Exercise
Count the lines below that contain the string "width", treating uppercase and lowercase letters as different. Give only the number.

___ The input ___

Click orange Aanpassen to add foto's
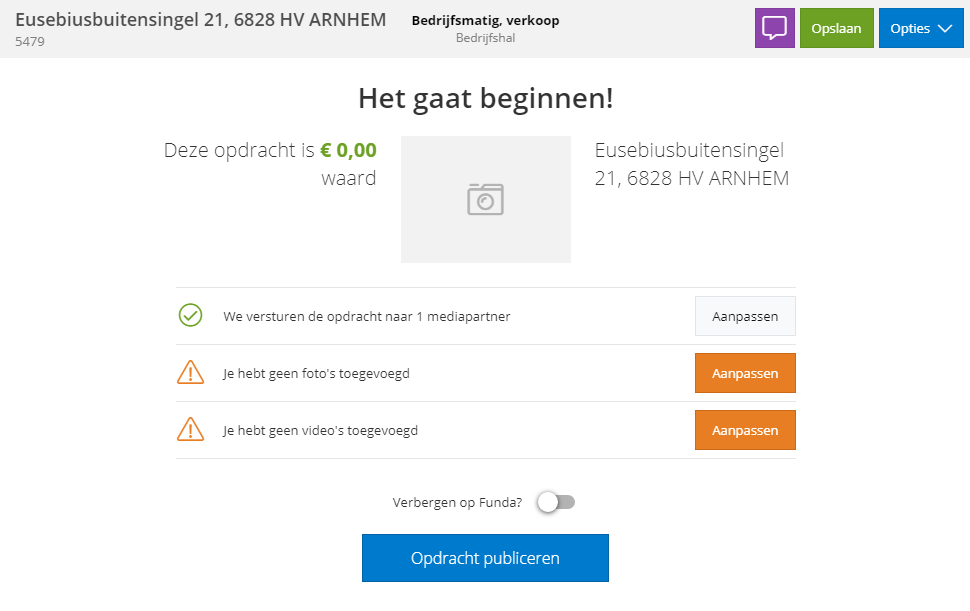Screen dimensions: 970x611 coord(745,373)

___
___ The input ___

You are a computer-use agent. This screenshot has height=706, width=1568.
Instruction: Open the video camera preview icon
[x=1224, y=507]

___

The response
1